«L’euro pourrait passer en dessous du seuil de 1,20 dollar d’ici à la fin de l’année»
- L’Agefi: Le yen a chuté depuis le début de l’année en raison d’une politique agressive de la BoJ. Qu’anticipez-vous?
- Jean-Louis Mourier: L’anticipation d’une politique ouvertement destinée à provoquer une dépréciation du yen comme outil de sortie de déflation a joué un rôle important dans la dépréciation supplémentaire de la devise depuis le début de l’année. Ce mouvement est toutefois la poursuite de la tendance initiée au milieu de l’année dernière. Il résulte par conséquent, aussi, de la perte du rôle de valeur refuge du yen dans un contexte où les risques sont jugés en baisse par les investisseurs. Cette dernière phase ne va pas durer toute l’année. Lorsqu’elle perdra de l’importance, le yen pourrait continuer à se déprécier, mais plus lentement face au dollar. Il pourrait au contraire s’apprécier quelque peu face à l’euro, notamment dans un contexte où la situation économique restera plus dégradée sur le Vieux Continent qu’au Japon.

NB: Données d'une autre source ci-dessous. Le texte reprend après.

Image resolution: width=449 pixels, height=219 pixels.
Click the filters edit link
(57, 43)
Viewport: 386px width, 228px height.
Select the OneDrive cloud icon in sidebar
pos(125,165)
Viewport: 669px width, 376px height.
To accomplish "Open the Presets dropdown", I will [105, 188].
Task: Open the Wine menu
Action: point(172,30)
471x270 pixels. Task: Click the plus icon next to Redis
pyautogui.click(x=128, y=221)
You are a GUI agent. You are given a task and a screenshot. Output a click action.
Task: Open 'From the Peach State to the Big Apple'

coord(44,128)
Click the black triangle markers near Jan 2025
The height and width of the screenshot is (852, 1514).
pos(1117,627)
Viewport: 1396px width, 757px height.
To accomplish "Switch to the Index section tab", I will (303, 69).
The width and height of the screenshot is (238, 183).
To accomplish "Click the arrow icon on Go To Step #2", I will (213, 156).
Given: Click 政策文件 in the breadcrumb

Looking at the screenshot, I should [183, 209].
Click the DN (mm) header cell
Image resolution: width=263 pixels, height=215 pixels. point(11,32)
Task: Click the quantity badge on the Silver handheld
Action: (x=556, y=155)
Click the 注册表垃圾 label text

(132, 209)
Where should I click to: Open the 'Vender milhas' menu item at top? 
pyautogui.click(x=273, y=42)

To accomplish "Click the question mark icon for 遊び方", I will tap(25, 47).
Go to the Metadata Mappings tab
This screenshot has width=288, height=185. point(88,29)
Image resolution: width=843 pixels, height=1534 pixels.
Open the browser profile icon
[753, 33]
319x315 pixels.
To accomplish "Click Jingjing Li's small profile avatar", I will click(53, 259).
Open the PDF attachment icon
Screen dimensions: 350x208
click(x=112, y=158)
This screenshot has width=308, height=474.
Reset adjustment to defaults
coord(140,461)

- Certains responsables européens se sont inquiétés du niveau élevé de l’euro. Comment le voyez-vous évoluer ?
- A l’inverse du yen, l’euro bénéficie depuis l’été dernier de l’évolution de la perception des risques par les investisseurs. Sa pérennité semblant désormais assurée par la volonté de la BCE et des responsables politiques européens, il s’apprécie donc globalement. Le retour à la prise en considération de déterminants plus «habituels» des mouvements de taux de change devrait le conduire à baisser face au dollar dans le courant de l’année. Il pourrait retrouver, en décembre prochain, ses plus bas du début de l’été dernier, voire passer en dessous du seuil de 1,20 dollar.